■ TASK PROMPT ■
Once you find the line that contains "Where should I click to: Open", transcribe it and each line after it through the end of the listing, exactly as written.

■ MATERIAL FOR THIS TASK ■
------------------------------------------------------------

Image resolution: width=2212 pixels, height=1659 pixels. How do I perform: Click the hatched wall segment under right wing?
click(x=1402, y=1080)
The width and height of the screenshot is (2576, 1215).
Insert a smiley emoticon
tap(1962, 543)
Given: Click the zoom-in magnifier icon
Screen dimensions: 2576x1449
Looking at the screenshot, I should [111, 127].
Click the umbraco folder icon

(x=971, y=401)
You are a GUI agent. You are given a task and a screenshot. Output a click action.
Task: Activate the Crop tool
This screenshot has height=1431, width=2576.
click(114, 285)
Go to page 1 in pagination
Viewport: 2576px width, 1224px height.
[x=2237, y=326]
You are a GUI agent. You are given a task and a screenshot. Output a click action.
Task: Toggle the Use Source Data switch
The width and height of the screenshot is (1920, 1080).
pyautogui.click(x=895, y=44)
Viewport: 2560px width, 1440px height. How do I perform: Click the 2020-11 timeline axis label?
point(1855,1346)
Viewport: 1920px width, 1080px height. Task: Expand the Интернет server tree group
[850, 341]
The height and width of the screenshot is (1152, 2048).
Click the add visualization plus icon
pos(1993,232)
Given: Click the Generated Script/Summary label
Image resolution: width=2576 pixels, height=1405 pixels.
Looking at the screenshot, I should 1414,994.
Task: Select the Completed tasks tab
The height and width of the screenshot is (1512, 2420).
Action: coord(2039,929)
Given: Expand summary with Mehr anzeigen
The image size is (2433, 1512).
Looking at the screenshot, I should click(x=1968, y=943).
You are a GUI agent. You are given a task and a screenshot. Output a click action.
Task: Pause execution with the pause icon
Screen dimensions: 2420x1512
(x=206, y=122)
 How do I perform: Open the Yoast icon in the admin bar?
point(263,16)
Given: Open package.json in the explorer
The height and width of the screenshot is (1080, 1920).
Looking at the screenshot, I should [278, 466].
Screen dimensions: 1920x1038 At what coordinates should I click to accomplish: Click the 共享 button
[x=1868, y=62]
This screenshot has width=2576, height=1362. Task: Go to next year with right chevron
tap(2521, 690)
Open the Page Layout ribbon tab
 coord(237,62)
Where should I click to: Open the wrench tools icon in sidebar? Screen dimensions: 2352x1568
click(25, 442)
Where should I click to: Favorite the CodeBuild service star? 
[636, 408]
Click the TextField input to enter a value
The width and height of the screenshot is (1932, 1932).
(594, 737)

------------------------------------------------------------

■ TASK SOLUTION ■
Where should I click to: Open the wrench tools icon in sidebar? Screen dimensions: 2352x1568
click(25, 442)
Where should I click to: Favorite the CodeBuild service star? 
[636, 408]
Click the TextField input to enter a value
The width and height of the screenshot is (1932, 1932).
(594, 737)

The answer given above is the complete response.